Listed Building – Category B
- Official name: Stirling Sheriff Court including boundary walls and gatepiers, and excluding later extension to east, Viewfield Place, Stirling
- Designated: 4 November 1965
- Reference no.: LB41108

= Stirling Sheriff Court =

Judicial building in Stirling, Scotland

Stirling Sheriff Court is a judicial building in Viewfield Place, Barnton Street, Stirling, Scotland. The building, which remains in use as a courthouse, is a Category B listed building.

==History==
The first judicial building in Stirling was the tolbooth which, in its original form, dated from 1473. It was rebuilt in 1705, and augmented by a courthouse and prison block, designed by Richard Crichton, which was built to the south of the original building and completed in 1811. However, by the mid-19th century the old courthouse was considered inadequate and, following the implementation of the Sheriff Court Houses (Scotland) Act 1860, which laid down minimum standards for courthouses, the Commissioners of Supply decided to commission a new courthouse in Viewfield Place.

The new building was designed in the Scottish baronial style by the architectural firm of Wardrop & Reid based on an outline design by one of the firm's founders, Thomas Brown; it was built in ashlar stone and was completed in 1876. The design involved a symmetrical main frontage of seven bays facing onto Viewfield Place with the end bays projected forward; the central section of five bays featured a portico formed by an arched opening with a hood mould flanked by pilasters supporting a balustraded parapet surmounted by gargoyles and crowns. There were tri-partite windows on either side of the portico, five bi-partite windows on the first floor and three dormer windows with shaped pediments at attic level.
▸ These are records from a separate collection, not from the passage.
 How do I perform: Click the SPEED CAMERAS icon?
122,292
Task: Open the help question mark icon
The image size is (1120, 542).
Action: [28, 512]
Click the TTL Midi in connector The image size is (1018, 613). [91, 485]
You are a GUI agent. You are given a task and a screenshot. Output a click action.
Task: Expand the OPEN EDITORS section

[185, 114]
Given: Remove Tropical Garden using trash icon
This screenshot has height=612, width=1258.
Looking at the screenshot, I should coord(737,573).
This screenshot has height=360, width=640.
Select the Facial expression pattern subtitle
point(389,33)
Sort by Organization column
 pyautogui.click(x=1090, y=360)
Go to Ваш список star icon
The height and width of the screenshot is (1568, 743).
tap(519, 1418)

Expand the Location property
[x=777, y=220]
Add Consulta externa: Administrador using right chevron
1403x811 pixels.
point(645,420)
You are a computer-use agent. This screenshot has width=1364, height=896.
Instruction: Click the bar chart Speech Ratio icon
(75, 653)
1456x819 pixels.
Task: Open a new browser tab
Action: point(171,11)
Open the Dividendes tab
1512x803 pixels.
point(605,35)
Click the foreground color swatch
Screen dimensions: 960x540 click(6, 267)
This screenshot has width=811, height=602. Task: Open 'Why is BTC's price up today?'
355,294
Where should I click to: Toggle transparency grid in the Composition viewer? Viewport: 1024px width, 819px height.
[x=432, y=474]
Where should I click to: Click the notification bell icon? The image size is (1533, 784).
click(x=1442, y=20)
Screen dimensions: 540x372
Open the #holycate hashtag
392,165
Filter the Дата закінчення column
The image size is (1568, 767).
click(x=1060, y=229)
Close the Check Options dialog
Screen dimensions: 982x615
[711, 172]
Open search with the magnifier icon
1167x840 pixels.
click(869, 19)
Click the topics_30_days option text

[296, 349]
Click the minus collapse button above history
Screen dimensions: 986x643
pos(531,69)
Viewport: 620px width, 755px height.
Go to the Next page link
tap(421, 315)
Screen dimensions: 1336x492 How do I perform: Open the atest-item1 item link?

The outer bays were fenestrated by tri-partite windows on both floors with stepped gables above. There were bartizans, which were slightly set back, at the corners of the end bays and there were elaborate carvings involving cartouches supported by scrolls above the second and fourth bays of the centre section and also above the end bays. Internally, the principal room was a large courtroom on the first floor. A wooden canopy surmounted by a carved Royal coat of arms was installed above the judge's chair.

A drinking fountain, carved from polished pink granite, was placed outside the courthouse in 1887.

Stirlingshire County Council was established in 1890 and held its first meeting on 22 May 1890 at the sheriff court, which was also known as "County Buildings" at the time. The county council continued to meet there until 1930 and had some of its offices in the building. In 1930 the county council's functions were substantially expanded under the Local Government (Scotland) Act 1929, taking over the functions of the abolished Stirlingshire Education Authority. The education authority had bought the former Royal Infirmary building at 33 Spittal Street in 1929 to use as its headquarters. The county council moved its meeting place to Spittal Street in 1930, but still needed more office space for its staff. In 1931 the council acquired a house called Viewforth on Pitt Terrace, which was subsequently extended and served as the county council's headquarters until its abolition in 1975.

The sheriff court was extended to the north in a similar style to create a police station in 1912 and was extended to the rear in a modernist style to create additional courtroom space in the 1970s. It continued to serve a judicial function, being used for hearings of the sheriff's court and, on one day a month, for hearings of the justice of the peace court into the 21st century.